BRIEF:
Only one stretch of the data is wanted: the line containing "Click the Cable", the line containing "Task: Expand the 5-year data dropdown", and every line between them, copied exactly.
━━━━
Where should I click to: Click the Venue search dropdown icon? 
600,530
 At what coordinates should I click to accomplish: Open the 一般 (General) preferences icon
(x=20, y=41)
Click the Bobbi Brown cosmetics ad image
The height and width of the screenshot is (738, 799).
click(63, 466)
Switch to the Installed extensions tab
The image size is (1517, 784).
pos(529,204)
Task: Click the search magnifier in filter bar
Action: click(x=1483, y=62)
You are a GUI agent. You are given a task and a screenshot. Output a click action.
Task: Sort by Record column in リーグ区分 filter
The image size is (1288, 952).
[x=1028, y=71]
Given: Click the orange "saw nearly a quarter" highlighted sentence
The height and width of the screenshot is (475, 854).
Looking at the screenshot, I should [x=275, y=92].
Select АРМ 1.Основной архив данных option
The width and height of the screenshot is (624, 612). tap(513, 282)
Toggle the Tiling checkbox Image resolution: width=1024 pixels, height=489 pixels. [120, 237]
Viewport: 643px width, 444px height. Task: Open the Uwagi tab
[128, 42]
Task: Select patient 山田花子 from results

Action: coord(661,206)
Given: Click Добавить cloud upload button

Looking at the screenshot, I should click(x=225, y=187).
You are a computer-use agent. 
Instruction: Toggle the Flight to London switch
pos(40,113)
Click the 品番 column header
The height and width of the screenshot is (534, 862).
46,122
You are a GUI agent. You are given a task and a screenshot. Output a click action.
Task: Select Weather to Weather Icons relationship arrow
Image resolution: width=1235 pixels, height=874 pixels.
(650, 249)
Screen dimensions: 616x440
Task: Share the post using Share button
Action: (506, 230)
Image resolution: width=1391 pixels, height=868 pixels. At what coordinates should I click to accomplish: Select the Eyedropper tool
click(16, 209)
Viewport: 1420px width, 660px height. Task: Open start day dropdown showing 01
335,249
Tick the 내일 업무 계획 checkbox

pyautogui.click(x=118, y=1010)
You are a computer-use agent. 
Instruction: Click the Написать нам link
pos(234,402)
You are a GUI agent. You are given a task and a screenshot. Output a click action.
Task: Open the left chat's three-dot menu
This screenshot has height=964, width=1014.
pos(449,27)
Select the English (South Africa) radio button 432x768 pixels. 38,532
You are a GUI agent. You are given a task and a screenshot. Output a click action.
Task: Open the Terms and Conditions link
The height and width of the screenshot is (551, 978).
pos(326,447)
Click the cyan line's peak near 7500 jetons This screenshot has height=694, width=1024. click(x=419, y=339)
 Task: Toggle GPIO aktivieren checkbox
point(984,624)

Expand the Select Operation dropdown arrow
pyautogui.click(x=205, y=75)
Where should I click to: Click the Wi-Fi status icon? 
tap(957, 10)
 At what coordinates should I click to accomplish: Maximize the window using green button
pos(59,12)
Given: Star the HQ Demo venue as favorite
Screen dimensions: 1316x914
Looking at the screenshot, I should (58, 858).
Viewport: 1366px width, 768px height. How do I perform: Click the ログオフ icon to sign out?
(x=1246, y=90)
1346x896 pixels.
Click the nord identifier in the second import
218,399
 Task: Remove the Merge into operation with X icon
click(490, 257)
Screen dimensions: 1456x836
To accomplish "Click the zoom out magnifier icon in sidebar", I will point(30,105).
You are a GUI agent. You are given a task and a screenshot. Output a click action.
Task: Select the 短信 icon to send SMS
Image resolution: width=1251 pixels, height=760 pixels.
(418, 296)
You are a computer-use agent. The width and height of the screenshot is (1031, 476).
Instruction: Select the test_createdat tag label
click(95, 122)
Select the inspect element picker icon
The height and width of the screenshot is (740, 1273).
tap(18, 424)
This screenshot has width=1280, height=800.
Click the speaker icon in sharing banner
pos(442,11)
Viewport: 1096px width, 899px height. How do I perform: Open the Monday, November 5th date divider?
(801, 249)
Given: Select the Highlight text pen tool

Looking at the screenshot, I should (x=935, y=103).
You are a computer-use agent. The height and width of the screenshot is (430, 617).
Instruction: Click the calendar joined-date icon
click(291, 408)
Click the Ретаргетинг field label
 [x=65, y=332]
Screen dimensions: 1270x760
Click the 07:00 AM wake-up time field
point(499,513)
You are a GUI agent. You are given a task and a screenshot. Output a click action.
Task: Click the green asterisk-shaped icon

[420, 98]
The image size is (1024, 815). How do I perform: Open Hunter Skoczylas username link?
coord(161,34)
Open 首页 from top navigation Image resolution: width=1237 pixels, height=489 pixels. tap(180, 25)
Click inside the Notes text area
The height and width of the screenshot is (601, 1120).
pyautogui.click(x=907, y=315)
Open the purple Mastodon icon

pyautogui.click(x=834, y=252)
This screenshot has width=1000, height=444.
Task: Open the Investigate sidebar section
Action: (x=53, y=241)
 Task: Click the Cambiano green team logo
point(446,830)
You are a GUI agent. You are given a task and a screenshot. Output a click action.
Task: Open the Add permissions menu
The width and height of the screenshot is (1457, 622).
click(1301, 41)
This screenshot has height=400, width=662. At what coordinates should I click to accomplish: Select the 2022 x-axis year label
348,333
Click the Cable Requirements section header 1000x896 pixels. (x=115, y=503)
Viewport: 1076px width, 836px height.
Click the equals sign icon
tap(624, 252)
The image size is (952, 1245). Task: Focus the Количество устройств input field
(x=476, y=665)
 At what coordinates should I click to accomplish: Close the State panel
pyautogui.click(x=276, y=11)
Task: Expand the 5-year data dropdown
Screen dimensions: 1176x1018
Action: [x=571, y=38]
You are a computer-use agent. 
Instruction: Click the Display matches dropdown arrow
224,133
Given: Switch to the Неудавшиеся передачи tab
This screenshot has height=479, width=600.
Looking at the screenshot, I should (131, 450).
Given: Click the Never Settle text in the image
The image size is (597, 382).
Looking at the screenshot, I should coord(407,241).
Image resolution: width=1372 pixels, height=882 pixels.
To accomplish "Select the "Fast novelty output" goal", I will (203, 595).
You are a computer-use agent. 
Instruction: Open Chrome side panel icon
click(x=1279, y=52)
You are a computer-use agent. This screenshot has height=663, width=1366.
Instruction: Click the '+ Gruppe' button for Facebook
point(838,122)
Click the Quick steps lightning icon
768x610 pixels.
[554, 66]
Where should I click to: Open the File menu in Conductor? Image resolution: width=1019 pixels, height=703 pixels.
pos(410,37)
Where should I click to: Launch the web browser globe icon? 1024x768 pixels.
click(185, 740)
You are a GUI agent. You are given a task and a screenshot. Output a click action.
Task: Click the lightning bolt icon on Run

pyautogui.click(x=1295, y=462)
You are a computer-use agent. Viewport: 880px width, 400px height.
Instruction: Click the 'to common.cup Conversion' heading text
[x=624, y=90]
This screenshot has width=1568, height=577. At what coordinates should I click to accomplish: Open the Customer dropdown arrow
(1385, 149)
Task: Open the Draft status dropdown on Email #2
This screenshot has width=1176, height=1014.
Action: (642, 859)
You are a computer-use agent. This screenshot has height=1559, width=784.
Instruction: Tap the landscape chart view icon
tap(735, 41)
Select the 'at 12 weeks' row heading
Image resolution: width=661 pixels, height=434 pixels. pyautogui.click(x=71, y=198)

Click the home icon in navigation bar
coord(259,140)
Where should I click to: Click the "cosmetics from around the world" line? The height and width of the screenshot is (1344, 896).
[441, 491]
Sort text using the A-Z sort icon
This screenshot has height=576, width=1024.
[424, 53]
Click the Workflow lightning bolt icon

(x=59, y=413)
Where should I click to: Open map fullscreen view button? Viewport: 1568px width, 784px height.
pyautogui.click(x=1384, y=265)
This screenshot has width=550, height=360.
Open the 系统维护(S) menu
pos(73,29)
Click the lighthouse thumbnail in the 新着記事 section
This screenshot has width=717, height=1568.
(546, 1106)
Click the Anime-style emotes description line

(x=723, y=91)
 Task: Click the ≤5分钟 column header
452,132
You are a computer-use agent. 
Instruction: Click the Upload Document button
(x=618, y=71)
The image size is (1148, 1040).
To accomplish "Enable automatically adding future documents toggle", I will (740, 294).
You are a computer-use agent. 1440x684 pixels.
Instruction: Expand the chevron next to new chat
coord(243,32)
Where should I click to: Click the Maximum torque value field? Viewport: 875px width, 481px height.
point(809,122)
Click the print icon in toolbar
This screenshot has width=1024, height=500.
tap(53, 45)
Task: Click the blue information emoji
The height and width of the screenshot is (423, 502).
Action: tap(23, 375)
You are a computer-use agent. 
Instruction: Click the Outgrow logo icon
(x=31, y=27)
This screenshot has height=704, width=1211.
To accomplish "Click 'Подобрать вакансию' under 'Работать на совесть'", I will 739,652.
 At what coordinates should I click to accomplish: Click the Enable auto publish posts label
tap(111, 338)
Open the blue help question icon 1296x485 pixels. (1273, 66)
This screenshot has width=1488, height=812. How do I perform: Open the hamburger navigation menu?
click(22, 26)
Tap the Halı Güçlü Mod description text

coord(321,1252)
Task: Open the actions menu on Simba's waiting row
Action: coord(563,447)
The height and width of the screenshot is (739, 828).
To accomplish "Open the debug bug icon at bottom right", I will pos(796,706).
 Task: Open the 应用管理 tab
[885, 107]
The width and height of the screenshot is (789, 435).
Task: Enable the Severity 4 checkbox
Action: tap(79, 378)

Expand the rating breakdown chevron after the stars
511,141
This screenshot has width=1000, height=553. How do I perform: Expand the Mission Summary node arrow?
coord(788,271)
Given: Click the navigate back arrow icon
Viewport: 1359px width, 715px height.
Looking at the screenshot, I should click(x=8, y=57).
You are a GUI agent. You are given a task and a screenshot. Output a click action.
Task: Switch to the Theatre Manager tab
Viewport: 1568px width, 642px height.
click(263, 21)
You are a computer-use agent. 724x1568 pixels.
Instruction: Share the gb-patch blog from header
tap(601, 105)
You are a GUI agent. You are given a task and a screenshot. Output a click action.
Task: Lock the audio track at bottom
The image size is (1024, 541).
━━━━
TASK OUTPUT:
Click the Cable Requirements section header 1000x896 pixels. (x=115, y=503)
Viewport: 1076px width, 836px height.
Click the equals sign icon
tap(624, 252)
The image size is (952, 1245). Task: Focus the Количество устройств input field
(x=476, y=665)
 At what coordinates should I click to accomplish: Close the State panel
pyautogui.click(x=276, y=11)
Task: Expand the 5-year data dropdown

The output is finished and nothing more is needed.